**WHAT TO DO**
Output all of the records exactly, word for word.

### RECORD SET

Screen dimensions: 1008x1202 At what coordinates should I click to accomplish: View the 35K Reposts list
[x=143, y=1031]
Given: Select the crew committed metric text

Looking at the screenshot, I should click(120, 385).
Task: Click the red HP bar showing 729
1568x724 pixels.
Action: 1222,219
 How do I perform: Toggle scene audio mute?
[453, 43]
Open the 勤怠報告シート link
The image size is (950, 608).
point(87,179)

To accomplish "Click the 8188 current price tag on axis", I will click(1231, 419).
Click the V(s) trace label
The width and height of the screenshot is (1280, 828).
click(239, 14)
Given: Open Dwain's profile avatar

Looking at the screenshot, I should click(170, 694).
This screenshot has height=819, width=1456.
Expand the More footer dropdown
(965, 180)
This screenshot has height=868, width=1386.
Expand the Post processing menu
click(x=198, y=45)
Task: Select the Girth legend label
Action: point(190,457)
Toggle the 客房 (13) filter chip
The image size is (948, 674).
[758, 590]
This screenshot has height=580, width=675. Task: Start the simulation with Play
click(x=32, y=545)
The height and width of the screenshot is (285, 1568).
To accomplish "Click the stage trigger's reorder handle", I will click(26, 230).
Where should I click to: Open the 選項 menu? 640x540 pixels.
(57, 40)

######

**ANSWER SECTION**
Screen dimensions: 1008x1202 At what coordinates should I click to accomplish: View the 35K Reposts list
[x=143, y=1031]
Given: Select the crew committed metric text

Looking at the screenshot, I should click(120, 385).
Task: Click the red HP bar showing 729
1568x724 pixels.
Action: 1222,219
 How do I perform: Toggle scene audio mute?
[453, 43]
Open the 勤怠報告シート link
The image size is (950, 608).
point(87,179)

To accomplish "Click the 8188 current price tag on axis", I will click(1231, 419).
Click the V(s) trace label
The width and height of the screenshot is (1280, 828).
click(239, 14)
Given: Open Dwain's profile avatar

Looking at the screenshot, I should click(170, 694).
This screenshot has height=819, width=1456.
Expand the More footer dropdown
(965, 180)
This screenshot has height=868, width=1386.
Expand the Post processing menu
click(x=198, y=45)
Task: Select the Girth legend label
Action: point(190,457)
Toggle the 客房 (13) filter chip
The image size is (948, 674).
[758, 590]
This screenshot has height=580, width=675. Task: Start the simulation with Play
click(x=32, y=545)
The height and width of the screenshot is (285, 1568).
To accomplish "Click the stage trigger's reorder handle", I will click(26, 230).
Where should I click to: Open the 選項 menu? 640x540 pixels.
(57, 40)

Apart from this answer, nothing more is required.